(Task prompt):
Exclude the pictures and set down, unaltered, the lines from the one that holds "Where should I" through the end of the data.

Data records START

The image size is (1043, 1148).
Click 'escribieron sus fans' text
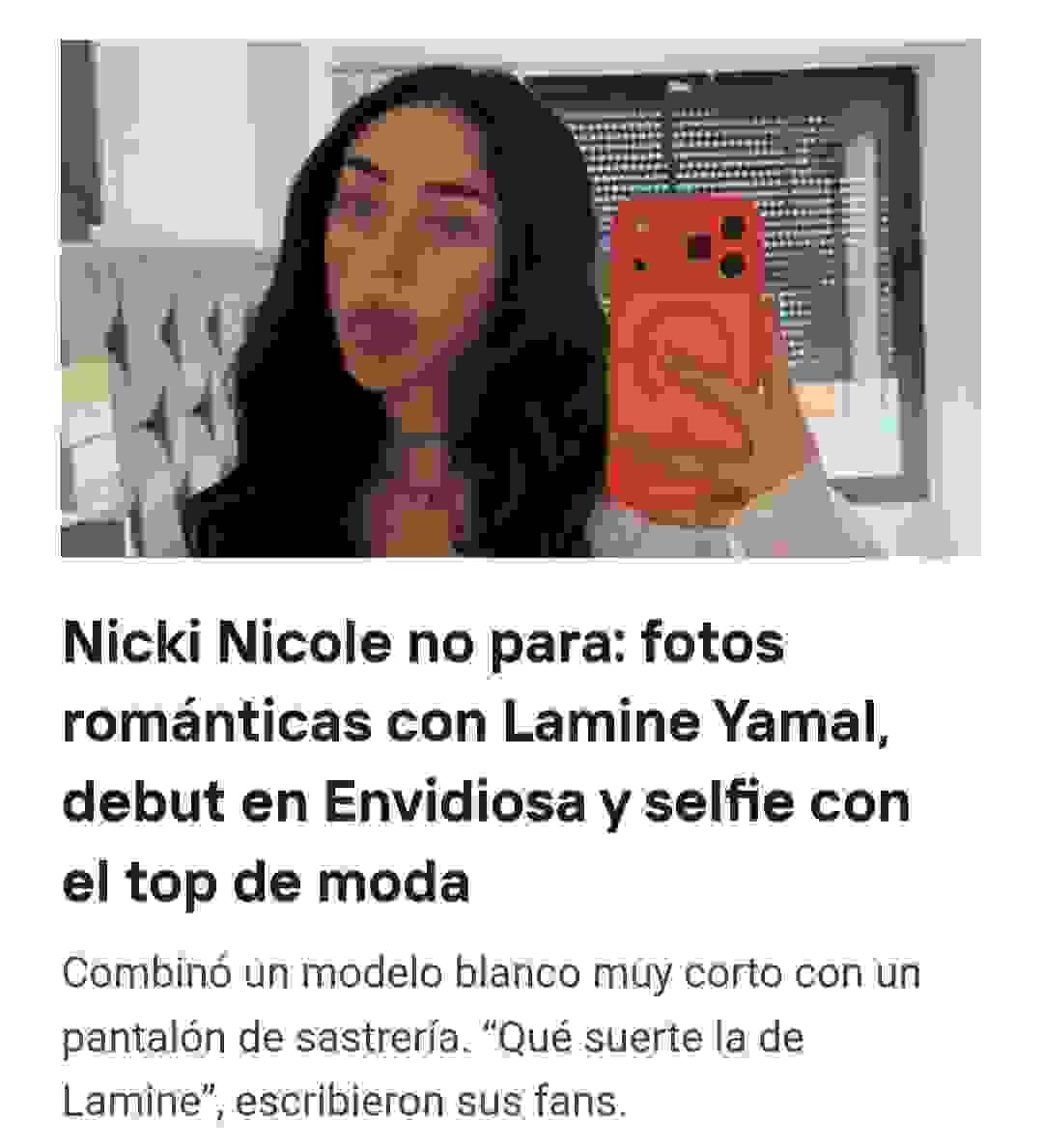coord(431,1102)
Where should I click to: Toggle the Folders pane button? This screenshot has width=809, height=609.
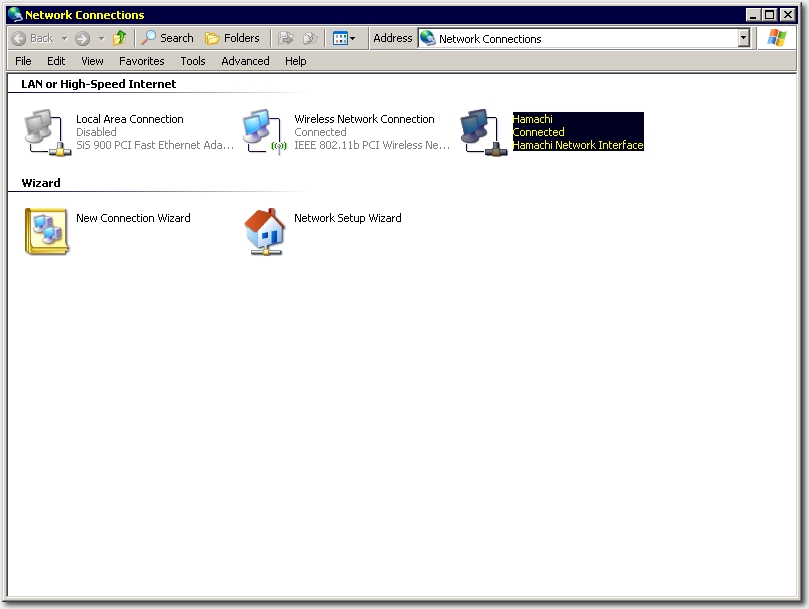(x=232, y=38)
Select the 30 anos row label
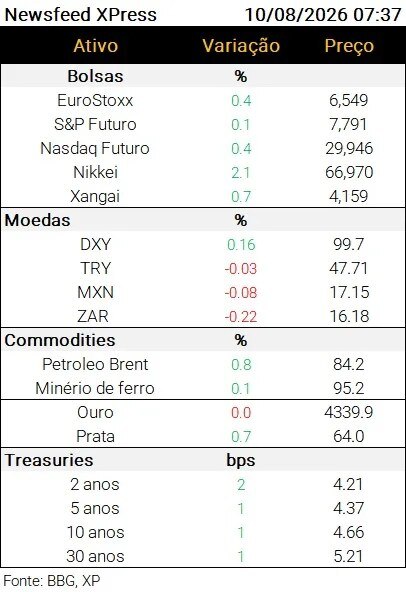The width and height of the screenshot is (406, 592). 95,556
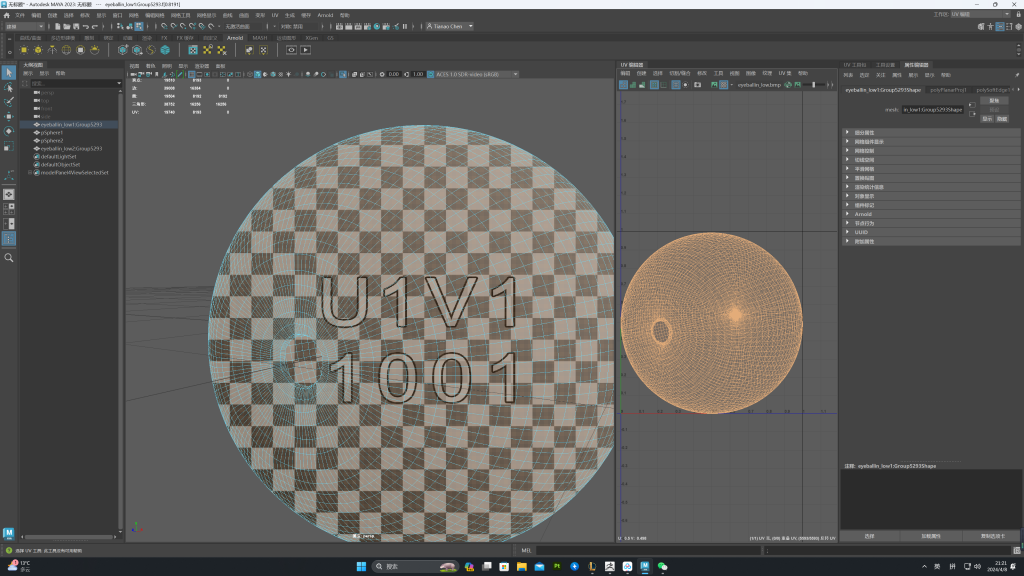Click the search magnifier icon in left toolbox

[9, 258]
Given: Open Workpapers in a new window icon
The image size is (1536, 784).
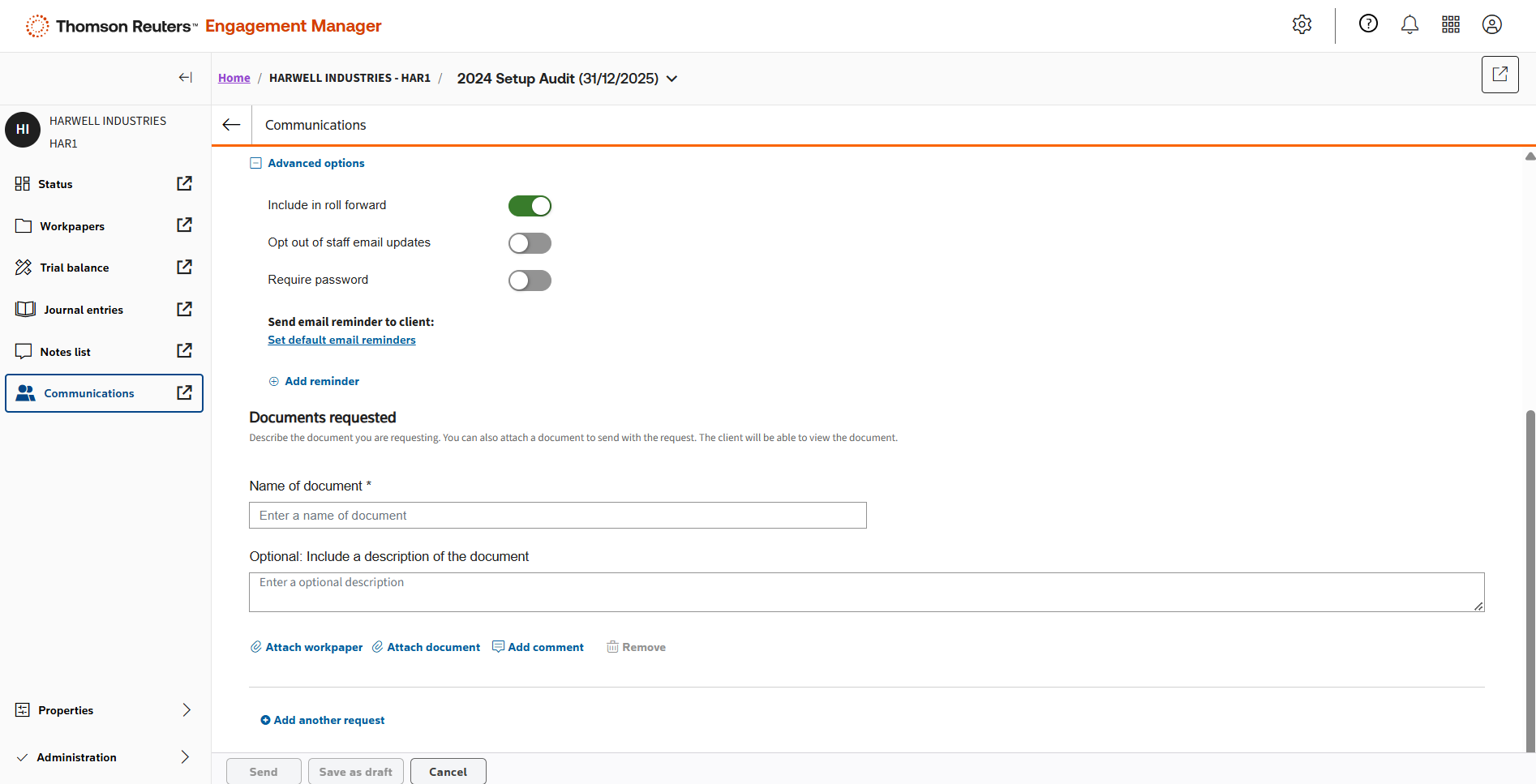Looking at the screenshot, I should 185,225.
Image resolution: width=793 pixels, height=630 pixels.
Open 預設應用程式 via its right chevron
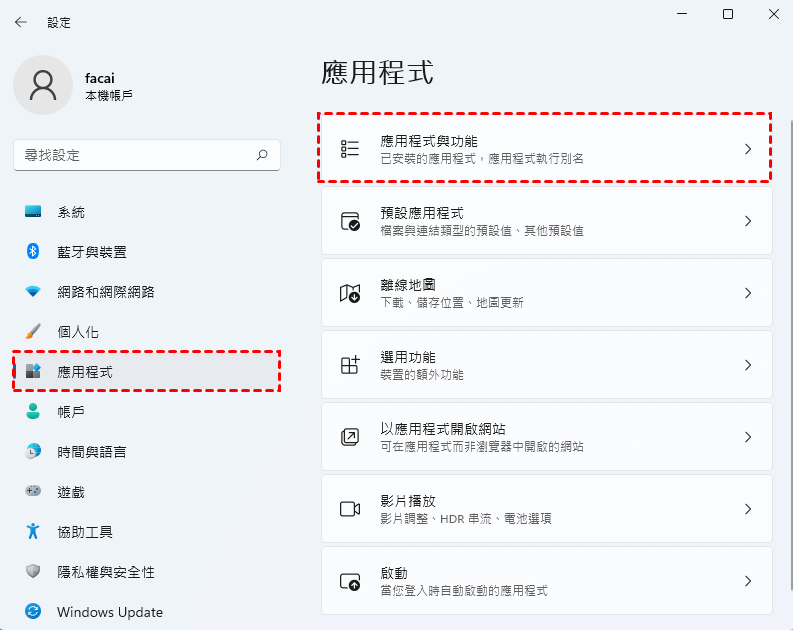747,221
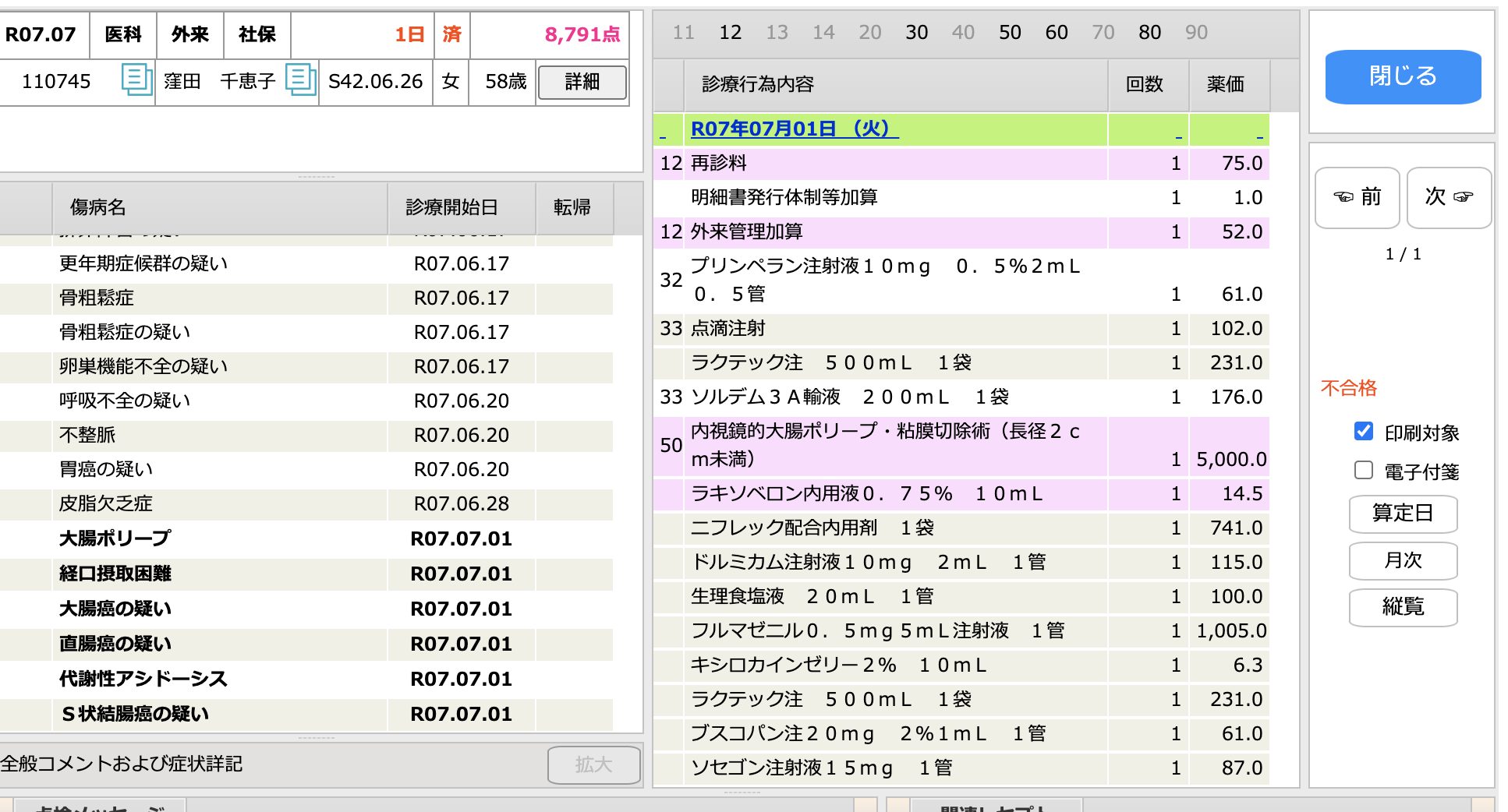
Task: Go to next record with 次 button
Action: pyautogui.click(x=1449, y=197)
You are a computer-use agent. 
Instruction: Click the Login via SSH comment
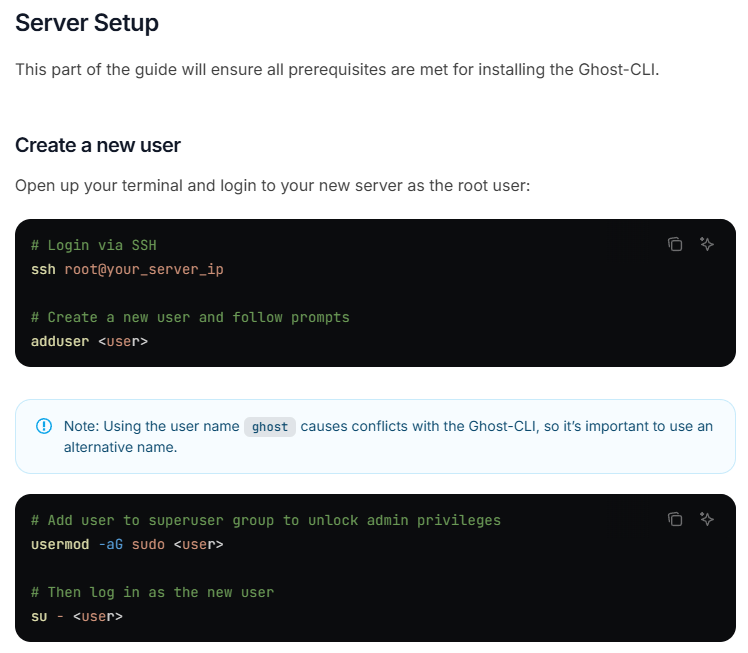tap(94, 245)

Data records END

(The answer):
Where should I click to: Toggle the Folders pane button? This screenshot has width=809, height=609.
(x=232, y=38)
Select the 30 anos row label
The width and height of the screenshot is (406, 592). 95,556
Click the search magnifier icon in left toolbox

[9, 258]
Given: Open Workpapers in a new window icon
The image size is (1536, 784).
Looking at the screenshot, I should 185,225.
Image resolution: width=793 pixels, height=630 pixels.
Open 預設應用程式 via its right chevron
747,221
Task: Go to next record with 次 button
Action: pyautogui.click(x=1449, y=197)
You are a computer-use agent. 
Instruction: Click the Login via SSH comment
tap(94, 245)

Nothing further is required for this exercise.